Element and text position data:
- - -

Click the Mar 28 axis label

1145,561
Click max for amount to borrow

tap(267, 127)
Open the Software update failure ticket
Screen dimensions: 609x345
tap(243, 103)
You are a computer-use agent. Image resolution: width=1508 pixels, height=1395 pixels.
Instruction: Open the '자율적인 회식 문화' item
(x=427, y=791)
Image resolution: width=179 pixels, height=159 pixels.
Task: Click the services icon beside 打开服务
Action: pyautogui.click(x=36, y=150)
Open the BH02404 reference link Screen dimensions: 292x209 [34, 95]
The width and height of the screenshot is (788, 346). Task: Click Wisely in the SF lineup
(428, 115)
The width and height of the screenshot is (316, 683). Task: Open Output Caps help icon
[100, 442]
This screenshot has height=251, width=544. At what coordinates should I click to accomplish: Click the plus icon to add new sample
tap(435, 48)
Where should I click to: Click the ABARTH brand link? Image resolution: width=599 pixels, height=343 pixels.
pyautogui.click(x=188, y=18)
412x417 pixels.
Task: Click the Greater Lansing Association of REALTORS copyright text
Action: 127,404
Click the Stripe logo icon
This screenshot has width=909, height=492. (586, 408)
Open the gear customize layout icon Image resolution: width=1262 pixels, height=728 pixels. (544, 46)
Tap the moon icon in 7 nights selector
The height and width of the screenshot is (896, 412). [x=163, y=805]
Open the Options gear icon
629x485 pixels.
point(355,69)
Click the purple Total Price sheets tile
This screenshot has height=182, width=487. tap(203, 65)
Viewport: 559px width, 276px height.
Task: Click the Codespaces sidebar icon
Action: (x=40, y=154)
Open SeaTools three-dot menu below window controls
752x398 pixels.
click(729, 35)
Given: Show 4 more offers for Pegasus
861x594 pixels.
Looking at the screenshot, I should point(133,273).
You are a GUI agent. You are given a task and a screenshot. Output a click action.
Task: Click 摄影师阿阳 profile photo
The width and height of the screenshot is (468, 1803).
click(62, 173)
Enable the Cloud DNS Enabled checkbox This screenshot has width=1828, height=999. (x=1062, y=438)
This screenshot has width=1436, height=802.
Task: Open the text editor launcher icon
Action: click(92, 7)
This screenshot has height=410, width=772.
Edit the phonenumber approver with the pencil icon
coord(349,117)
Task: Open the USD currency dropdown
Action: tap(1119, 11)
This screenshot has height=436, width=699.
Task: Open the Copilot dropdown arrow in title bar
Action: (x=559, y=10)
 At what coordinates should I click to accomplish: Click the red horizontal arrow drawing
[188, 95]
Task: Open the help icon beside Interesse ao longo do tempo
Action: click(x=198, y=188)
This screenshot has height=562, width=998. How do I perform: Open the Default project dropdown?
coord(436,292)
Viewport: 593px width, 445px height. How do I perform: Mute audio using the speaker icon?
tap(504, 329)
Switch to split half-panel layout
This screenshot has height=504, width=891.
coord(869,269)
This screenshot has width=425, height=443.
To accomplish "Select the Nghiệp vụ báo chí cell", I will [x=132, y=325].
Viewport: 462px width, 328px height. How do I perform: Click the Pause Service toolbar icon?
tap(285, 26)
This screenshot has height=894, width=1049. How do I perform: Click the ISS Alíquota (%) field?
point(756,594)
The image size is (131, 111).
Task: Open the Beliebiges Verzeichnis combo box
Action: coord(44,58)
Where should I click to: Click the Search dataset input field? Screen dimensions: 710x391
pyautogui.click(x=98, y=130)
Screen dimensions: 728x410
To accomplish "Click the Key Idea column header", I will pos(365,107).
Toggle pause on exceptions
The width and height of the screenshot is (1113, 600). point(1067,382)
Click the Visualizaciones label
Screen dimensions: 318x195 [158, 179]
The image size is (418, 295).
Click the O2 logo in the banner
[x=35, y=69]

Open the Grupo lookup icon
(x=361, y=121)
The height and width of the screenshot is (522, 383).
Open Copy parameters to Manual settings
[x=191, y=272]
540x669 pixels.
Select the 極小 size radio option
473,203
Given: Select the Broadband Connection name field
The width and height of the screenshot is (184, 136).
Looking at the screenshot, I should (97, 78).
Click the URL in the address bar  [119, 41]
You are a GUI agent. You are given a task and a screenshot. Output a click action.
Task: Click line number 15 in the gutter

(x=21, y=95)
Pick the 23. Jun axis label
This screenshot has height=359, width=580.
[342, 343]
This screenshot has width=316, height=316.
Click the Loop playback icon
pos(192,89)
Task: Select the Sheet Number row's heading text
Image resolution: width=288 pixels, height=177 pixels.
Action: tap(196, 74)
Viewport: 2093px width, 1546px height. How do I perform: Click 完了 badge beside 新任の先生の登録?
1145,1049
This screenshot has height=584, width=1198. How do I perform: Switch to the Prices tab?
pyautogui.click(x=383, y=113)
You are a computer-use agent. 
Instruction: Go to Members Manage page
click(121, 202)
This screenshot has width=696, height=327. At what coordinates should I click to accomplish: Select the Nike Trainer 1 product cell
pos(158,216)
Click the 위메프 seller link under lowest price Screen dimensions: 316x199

- - -

◆ **What the task asks**: In the lines from the line with "Where should I click to: Click the Search" to the line with "pyautogui.click(x=383, y=113)", replace "Loop playback icon" with "Repeat playback icon". Give back only those lines, with nothing else changed.

◆ **Response**:
Where should I click to: Click the Search dataset input field? Screen dimensions: 710x391
pyautogui.click(x=98, y=130)
Screen dimensions: 728x410
To accomplish "Click the Key Idea column header", I will pos(365,107).
Toggle pause on exceptions
The width and height of the screenshot is (1113, 600). point(1067,382)
Click the Visualizaciones label
Screen dimensions: 318x195 [158, 179]
The image size is (418, 295).
Click the O2 logo in the banner
[x=35, y=69]

Open the Grupo lookup icon
(x=361, y=121)
The height and width of the screenshot is (522, 383).
Open Copy parameters to Manual settings
[x=191, y=272]
540x669 pixels.
Select the 極小 size radio option
473,203
Given: Select the Broadband Connection name field
The width and height of the screenshot is (184, 136).
Looking at the screenshot, I should (97, 78).
Click the URL in the address bar  [119, 41]
You are a GUI agent. You are given a task and a screenshot. Output a click action.
Task: Click line number 15 in the gutter

(x=21, y=95)
Pick the 23. Jun axis label
This screenshot has height=359, width=580.
[342, 343]
This screenshot has width=316, height=316.
Click the Repeat playback icon
pos(192,89)
Task: Select the Sheet Number row's heading text
Image resolution: width=288 pixels, height=177 pixels.
Action: tap(196, 74)
Viewport: 2093px width, 1546px height. How do I perform: Click 完了 badge beside 新任の先生の登録?
1145,1049
This screenshot has height=584, width=1198. How do I perform: Switch to the Prices tab?
pyautogui.click(x=383, y=113)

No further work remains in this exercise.